Al Mackey never asked another question about Martin Welborn’s mother.
Marty seemed to be finishing his talk with the skaters. He waved to Al Mackey, who was leaning against the fence on the other side of the parking lot watching a black kid skate between the rows of parked cars. Backwards.
Martin Welborn started toward his partner, but another skater whizzed by behind him and he only caught a glimpse peripherally as the boy disappeared below the roof line of the cars. He was smaller and younger than the rest. He was blond, and Martin Welborn found himself running around the car for a look. The boy was gone. The boy looked like Danny Meadows.
Danny Meadows called him Daddy. He said: Daddy? It was the only word Danny Meadows ever spoke to him: Daddy?
Babs still called him Daddy. Sally would call him Daddy forever. He was sure of that. Although she was older than Babs, she would never call him Dad. She would never call him Father.
No one would ever call him Father. It was unthinkable: Father Welborn. But clergymen had the lowest suicide rate in the nation, along with social workers. Doing good deeds apparently keeps people from chewing on guns. Policemen and doctors had the highest rate. Apparently being as useless as policemen and physicians is not good for longevity. Ninety percent of suicidal policemen use guns. Doctors use their own familiar weapons. To each his own. Most policemen who did it were passive men with inadequate personalities, they said. It seemed strange because police work does not attract passive men. He didn’t know about the inadequate personalities.
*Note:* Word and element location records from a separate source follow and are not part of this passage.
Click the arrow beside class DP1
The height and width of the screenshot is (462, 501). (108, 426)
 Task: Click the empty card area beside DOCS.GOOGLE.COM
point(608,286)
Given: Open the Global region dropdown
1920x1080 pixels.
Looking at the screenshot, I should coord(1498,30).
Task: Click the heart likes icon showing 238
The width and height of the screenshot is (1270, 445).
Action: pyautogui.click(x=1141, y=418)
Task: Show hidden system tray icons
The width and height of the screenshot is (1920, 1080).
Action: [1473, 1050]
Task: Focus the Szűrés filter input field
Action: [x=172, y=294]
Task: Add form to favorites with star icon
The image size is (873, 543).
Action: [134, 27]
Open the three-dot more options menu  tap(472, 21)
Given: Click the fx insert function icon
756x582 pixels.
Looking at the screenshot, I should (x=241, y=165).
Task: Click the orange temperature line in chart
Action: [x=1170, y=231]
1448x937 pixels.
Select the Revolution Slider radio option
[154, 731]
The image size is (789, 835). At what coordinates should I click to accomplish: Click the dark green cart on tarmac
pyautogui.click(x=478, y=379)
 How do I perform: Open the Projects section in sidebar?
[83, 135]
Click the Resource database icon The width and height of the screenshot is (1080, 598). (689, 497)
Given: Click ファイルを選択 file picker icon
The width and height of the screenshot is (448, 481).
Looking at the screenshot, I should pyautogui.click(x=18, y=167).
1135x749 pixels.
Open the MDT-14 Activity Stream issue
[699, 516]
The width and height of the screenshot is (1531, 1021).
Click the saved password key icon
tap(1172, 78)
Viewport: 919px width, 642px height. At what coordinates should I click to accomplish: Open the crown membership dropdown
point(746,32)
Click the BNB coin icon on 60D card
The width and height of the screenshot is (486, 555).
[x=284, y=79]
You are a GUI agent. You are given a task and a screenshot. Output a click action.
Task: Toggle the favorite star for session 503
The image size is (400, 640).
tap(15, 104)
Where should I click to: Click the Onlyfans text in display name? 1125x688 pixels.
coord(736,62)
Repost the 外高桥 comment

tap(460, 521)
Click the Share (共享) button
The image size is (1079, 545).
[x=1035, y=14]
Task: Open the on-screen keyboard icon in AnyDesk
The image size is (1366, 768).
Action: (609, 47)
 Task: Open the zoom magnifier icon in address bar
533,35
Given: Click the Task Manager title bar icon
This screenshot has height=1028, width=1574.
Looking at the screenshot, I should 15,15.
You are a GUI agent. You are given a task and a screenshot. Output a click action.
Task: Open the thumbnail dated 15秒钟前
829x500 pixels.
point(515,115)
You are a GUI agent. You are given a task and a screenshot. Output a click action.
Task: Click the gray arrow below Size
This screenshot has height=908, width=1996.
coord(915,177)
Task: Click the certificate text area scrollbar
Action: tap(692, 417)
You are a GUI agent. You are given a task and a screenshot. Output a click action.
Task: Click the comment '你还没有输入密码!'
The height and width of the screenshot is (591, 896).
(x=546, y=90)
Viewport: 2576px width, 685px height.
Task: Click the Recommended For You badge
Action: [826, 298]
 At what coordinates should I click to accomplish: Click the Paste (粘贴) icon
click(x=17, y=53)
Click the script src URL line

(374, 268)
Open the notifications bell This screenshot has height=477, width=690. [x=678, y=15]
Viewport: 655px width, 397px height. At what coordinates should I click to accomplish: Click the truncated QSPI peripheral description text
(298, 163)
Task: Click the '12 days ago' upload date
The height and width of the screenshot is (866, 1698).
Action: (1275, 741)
Martin Welborn had known three Los Angeles policewomen who did it. All three policewomen went out like real guys. They ate their gun muzzles. They proved their machismo at the end.
One of the most ironic things about those few older officers— those very few who survived their attempts, those failures who survived and therefore were exceptionally inadequate policemen, because no adequate policeman should ever survive a manly attempt—those survivors invariably stated that they experienced a strange and overwhelming anxiety. The anxiety was that at any moment one might have to deal with unknown or terrible situations. It was most ironic because it was the thrill of meeting the unknown which drew young men to the job. Yet it was the thing that most terrified the older policemen when they were well on their way to a dreadful destiny. It was very ironic.